After a bit of digging, I suspected that the problem was occurring here

  toTree(inputNode, inputPath, outputPath) {
    const js = funnel(inputNode, {
      exclude: ['**/*.ts'],
      annotation: 'JS files',
    });

    const debugTree = BroccoliDebug.buildDebugCallback('ember-cli-typescript');

    const uncompiledTs = debugTree(
      funnel(inputNode, {
        include: ['**/*.ts'],
        annotation: 'uncompiled TS files',
      }),
      `${this._tag}`
    );

    const ts = debugTree(
      tsc(uncompiledTs, {
        throwOnError: this.config.compilerOptions.noEmitOnError,
        annotation: 'Compiled TS files',
        include: ['**/*'],
        tsconfig: this.config,
      }),
      `${this._tag}`
    );

    // Put everything together.
    return mergeTrees([js, ts], {
      overwrite: true,
      annotation: 'merged JS & compiled TS',
    });
  }
}

This hook is called several times during the build process and passes a broccoli Node through a series of transformations, including the TypeScript compilation. So if I could throw in a debugger here I should be able to see what was going on.

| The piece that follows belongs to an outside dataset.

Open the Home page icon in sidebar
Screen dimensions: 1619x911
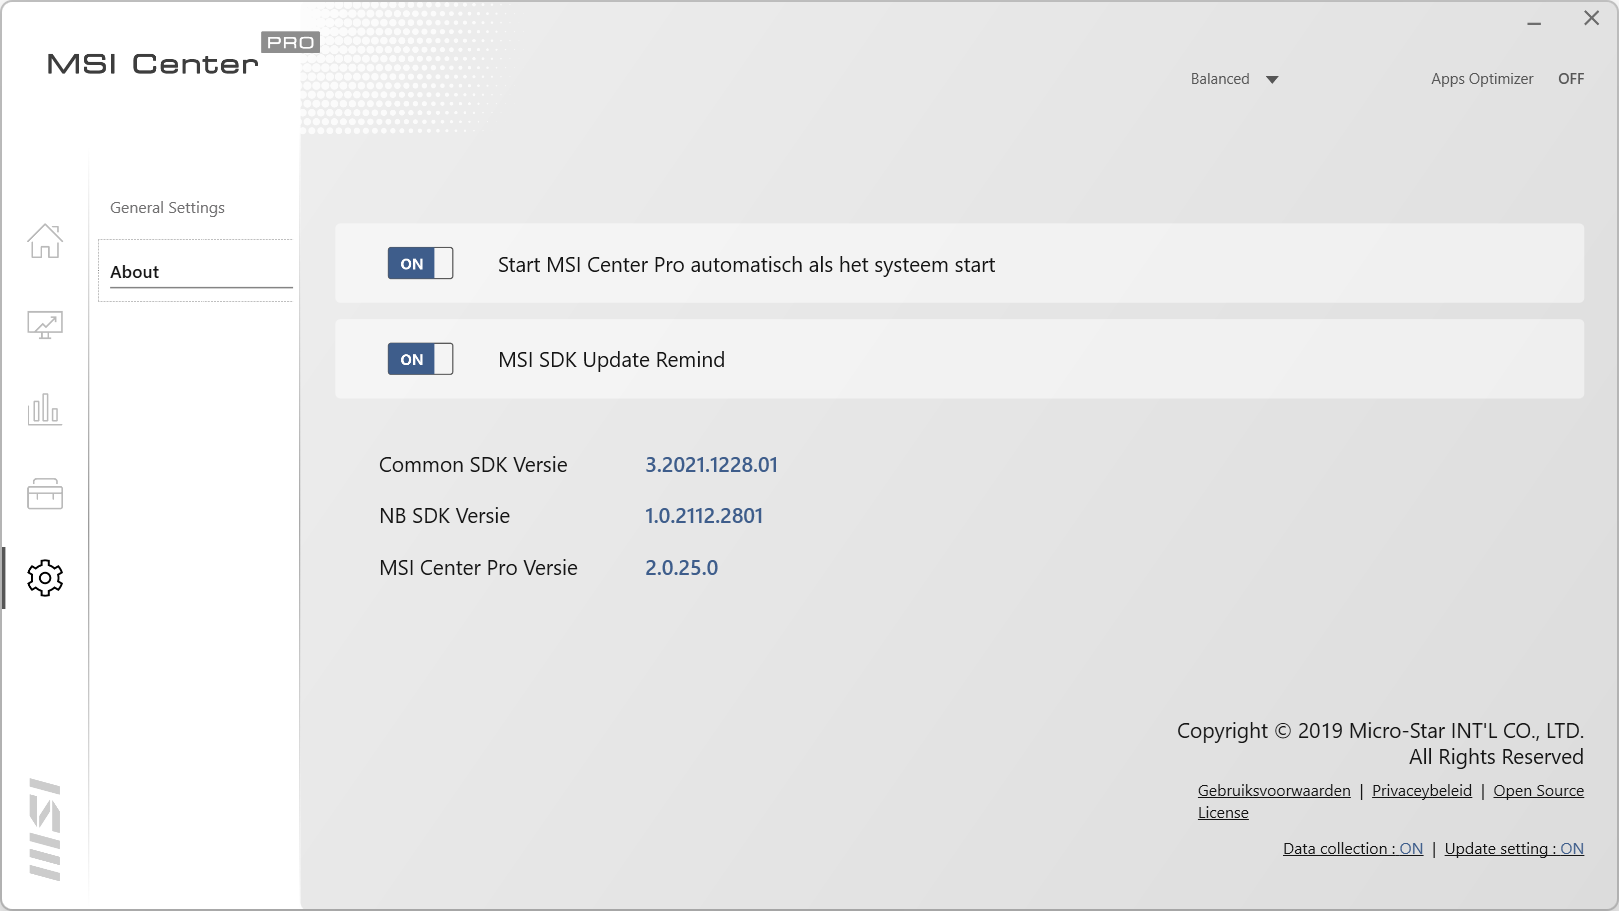[x=45, y=241]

I wanted to know what files were contained in the broccoli Node. Turned out that the property I thought most likely was always empty.

broccoli-object

So Broccoli doesn't really do much with these Nodes until they are actually consumed, so there was no obvious way of printing out the contents.

I asked around on Slack and locks mentioned broccoli-stew.

After importing it, I could use it like this

  toTree(inputNode, inputPath, outputPath) {
    inputNode = stew.log(inputNode);
    const js = funnel(inputNode, {
      exclude: ['**/*.ts'],
      annotation: 'JS files',
    });

This results in the files being printed to the terminal as they are passed through the funnels.

[
  "ember-typescript/",
  "ember-typescript/components/",
  "ember-typescript/components/tsc-test/",
  "ember-typescript/components/tsc-test/component.js",
  "ember-typescript/config/",
  "ember-typescript/config/environment.js",
  "ember-typescript/engine.js",
  "ember-typescript/routes.js"
]

This indicated that there were no .ts files present in the input, which would obviously result in there being nothing for the TypeScript compiler to process.

I was then able to see that there was an include filter on the Node

only-js

This indicated that only js files would be in the funnel.

After a spot more digging, I eventually found my way to the Ember Addon Hooks API where I noticed that when setting up a preProcessorRegistry entry, there was a ext property, which looked suspiciously like a file extension!

class TypeScriptPreprocessor {
  constructor(options) {
    this.name = 'ember-cli-typescript';
    this._tag = tag++;
    this.ext = 'ts';

I added this to the constructor and could now see that .ts files now appeared in the tree!

[
  "ember-typescript/",
  "ember-typescript/components/",
  "ember-typescript/components/tsc-test/",
  "ember-typescript/components/tsc-test/component.js",
  "ember-typescript/config/",
  "ember-typescript/config/environment.js",
  "ember-typescript/engine.js",
  "ember-typescript/lib/",
  "ember-typescript/lib/example.ts",
  "ember-typescript/routes.js"
]

And in the inputNode we now have .ts files as well.

with-ts

(Good) PR

Now that I knew how to fix the problem, I created a Pull Request back to the library and the owner merged it soon after.

It was a pretty interesting experience and what I share here is the condensed version with all of the desperation, swearing and dead ends removed!

All of the folks from the library maintainer to the people I chatted with on Slack were super helpful. All of the libraries have pretty good documentation and most of the things I've documented here are well known by people who work on the build tooling regularly. For us lesser mortals, however, hopefully this summary will help the next person who googles for 'How to debug ember build process?'.

And in a supreme piece of universe trolling ... if there were a PreProcessor Interface, we could do this

interface PreProcessor {
  name: string
  ext: string,
}

class TypeScriptPreprocessor implements PreProcessor {
  name = 'ember-cli-typescript'
}

interface

And would be warned of the mistake!

So despite the long journey, it ended up reinforcing my belief that utilising TypeScript has the potential to reduce the risk of making mistakes on a long term basis!